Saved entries

-*-*-

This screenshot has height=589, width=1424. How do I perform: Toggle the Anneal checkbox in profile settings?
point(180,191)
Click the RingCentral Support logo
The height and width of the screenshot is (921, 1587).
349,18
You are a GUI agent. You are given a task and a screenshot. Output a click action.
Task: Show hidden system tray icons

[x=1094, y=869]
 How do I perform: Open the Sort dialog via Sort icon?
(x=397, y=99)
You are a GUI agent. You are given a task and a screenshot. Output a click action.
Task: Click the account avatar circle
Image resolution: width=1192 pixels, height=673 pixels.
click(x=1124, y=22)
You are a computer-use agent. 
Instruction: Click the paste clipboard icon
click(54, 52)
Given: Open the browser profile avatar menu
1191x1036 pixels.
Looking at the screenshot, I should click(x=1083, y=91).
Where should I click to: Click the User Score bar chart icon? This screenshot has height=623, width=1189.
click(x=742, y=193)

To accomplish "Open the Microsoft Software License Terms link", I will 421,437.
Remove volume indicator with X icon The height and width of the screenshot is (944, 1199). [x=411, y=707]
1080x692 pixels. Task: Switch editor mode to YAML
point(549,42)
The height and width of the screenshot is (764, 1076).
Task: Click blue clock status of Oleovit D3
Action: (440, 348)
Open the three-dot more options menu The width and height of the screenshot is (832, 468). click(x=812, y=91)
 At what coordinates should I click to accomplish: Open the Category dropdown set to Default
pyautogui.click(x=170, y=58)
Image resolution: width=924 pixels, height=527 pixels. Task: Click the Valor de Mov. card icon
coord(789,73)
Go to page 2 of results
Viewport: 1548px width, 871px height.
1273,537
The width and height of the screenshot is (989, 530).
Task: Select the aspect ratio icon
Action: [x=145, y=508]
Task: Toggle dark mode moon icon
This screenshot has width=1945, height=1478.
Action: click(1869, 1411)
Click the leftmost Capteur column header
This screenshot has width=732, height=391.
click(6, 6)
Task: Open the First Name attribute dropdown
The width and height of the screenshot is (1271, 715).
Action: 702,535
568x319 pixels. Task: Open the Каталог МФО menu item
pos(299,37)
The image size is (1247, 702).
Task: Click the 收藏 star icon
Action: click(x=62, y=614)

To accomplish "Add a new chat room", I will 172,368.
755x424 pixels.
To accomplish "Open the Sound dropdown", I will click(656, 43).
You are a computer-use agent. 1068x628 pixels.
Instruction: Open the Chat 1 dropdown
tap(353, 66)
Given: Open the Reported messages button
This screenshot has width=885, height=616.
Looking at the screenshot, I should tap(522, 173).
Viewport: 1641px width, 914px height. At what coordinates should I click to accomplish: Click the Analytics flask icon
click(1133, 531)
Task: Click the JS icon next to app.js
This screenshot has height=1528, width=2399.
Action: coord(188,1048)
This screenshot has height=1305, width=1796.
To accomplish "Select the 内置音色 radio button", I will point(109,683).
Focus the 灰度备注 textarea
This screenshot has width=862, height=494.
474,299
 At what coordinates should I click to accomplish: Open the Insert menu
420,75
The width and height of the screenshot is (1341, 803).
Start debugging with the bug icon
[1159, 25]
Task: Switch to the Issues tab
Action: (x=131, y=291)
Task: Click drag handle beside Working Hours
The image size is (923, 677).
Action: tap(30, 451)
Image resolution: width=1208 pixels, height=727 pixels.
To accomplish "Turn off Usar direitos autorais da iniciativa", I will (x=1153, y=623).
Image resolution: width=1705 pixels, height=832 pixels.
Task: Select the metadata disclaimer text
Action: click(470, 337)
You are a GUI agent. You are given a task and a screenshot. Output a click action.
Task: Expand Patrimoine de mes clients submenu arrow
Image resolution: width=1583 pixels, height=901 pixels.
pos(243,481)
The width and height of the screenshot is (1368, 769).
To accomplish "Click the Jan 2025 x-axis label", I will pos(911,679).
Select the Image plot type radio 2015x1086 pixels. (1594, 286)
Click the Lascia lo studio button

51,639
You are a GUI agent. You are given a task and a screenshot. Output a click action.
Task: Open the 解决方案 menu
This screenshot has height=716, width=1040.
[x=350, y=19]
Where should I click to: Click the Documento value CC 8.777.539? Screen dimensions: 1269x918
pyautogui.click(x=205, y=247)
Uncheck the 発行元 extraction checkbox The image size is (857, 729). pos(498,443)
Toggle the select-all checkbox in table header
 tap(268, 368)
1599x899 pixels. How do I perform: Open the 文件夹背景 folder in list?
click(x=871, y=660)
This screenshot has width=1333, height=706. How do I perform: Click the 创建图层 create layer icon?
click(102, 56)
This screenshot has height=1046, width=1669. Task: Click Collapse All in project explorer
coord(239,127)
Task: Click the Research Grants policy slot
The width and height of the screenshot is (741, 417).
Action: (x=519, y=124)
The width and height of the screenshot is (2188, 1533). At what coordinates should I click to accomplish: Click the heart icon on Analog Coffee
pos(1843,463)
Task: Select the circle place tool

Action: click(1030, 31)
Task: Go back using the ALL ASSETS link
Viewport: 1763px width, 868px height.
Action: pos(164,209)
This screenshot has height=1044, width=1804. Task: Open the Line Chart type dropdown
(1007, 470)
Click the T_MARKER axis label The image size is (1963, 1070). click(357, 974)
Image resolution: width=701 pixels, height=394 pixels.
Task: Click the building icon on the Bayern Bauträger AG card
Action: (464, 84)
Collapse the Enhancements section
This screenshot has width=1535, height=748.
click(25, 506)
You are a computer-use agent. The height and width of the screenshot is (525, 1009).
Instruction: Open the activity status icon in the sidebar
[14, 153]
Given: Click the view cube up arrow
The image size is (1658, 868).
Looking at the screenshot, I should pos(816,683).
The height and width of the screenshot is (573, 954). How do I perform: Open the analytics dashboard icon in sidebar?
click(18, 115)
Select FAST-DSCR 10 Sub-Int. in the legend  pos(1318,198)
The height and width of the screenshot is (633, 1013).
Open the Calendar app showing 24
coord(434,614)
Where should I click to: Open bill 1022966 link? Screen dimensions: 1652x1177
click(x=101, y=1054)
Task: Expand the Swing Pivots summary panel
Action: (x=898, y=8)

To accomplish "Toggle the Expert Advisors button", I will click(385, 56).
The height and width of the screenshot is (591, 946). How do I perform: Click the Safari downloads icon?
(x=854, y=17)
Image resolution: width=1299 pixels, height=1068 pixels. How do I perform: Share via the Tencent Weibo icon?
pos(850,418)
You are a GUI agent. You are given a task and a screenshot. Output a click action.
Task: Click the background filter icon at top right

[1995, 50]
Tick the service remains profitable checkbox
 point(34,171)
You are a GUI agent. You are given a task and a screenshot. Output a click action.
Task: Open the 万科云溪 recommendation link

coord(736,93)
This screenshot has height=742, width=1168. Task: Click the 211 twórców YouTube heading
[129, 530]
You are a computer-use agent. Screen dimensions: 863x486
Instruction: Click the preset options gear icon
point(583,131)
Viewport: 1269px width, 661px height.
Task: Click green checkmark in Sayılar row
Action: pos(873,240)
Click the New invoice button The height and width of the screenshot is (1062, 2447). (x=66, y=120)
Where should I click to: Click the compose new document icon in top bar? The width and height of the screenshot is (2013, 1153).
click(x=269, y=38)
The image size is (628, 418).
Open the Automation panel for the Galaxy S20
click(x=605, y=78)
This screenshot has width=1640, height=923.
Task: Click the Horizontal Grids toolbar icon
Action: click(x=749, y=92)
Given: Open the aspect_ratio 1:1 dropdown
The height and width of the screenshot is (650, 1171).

-*-*-

--- ACTION ITEM ---
Restate the line containing "Click the New" and every remaining line of the records word for word. Add nothing.

--- RESULT OF THIS EXERCISE ---
Click the New invoice button The height and width of the screenshot is (1062, 2447). (x=66, y=120)
Where should I click to: Click the compose new document icon in top bar? The width and height of the screenshot is (2013, 1153).
click(x=269, y=38)
The image size is (628, 418).
Open the Automation panel for the Galaxy S20
click(x=605, y=78)
This screenshot has width=1640, height=923.
Task: Click the Horizontal Grids toolbar icon
Action: click(x=749, y=92)
Given: Open the aspect_ratio 1:1 dropdown
The height and width of the screenshot is (650, 1171).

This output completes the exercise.